Schield had been quietly planning for a year to wind down Origami Vinyl. There were personal reasons: He recently got married and wanted to devote more time to his new record label, Fairfax Recordings. But in the end, he said, “The shop’s been losing money.”

The store’s end suggests that vinyl’s exploding popularity of late may come with troubles for some small shops.

“It was a labor of love, but it wasn’t sustainable,” he added. “The last few Record Store Days were really bad for us, and the holidays were slow. It was one thing to compete with the shop down the street, but it’s another thing when big-box stores like Amazon and Urban Outfitters have gotten into vinyl and offer free shipping.”

Origami’s business — selling new LPs from of-the-moment indie bands — started as a way to differentiate it from stores like the Bay Area-based Amoeba in Hollywood, which stock a vast library of used records and other merchandise. But for new records, rising demand coupled with the current dearth of vinyl presses (it takes about four months to press a batch of LPs today, Tabaac said) means prices are likely only going up. Standard new LPs now list for $18 to $25.

But given so much competition in L.A., perhaps the novelty of local vinyl stores has worn off.
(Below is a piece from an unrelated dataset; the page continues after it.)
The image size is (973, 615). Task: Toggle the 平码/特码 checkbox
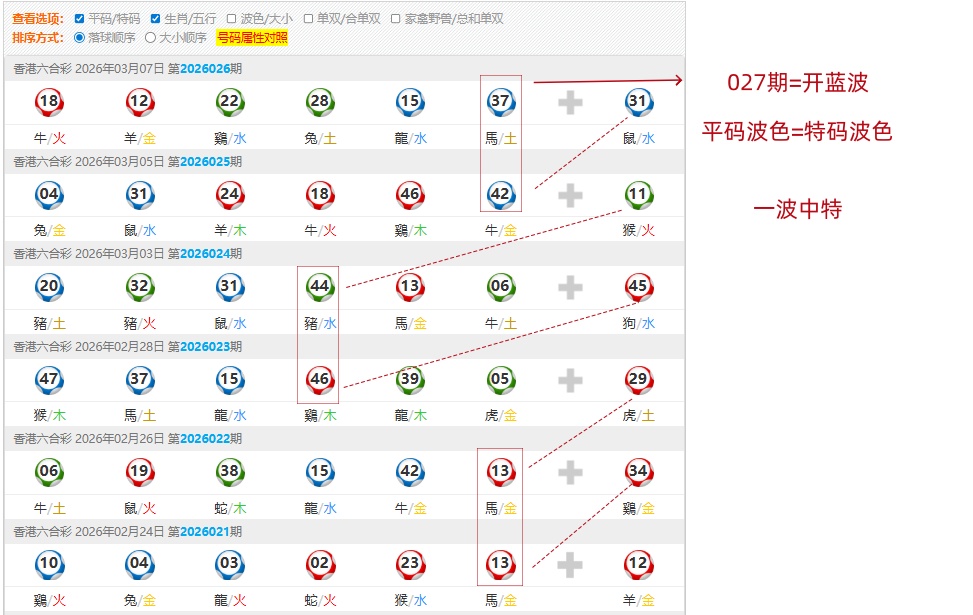80,19
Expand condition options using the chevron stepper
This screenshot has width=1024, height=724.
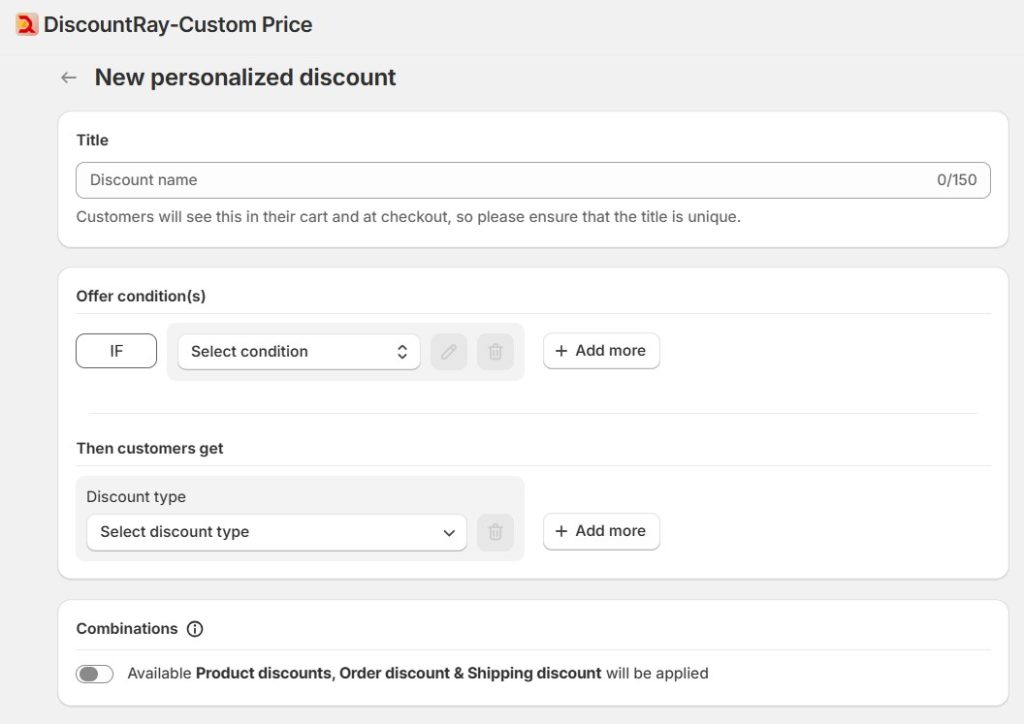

Stores such as Permanent Records, Mount Analog, Vacation and others now give vinyl fans plenty of neighborhood options. Some cater to specific tastes like heavy metal or dance music, or sell other ephemera like art prints and home goods that help make up ground lost on new LPs.

“We know firsthand exactly how difficult it is to yield a profit from selling primarily new records,” said Lance Barresi, who co-owns Permanent Records, the Chicago-based store with an outlet in Highland Park that’s taking over the Origami space, with his longtime girlfriend Liz Tooley. “Running [that] type of record shop can be super fun and rewarding, always turning people on to new music and giving bands much needed exposure early on, but it’s a constant battle acting as a ‘tastemaker.’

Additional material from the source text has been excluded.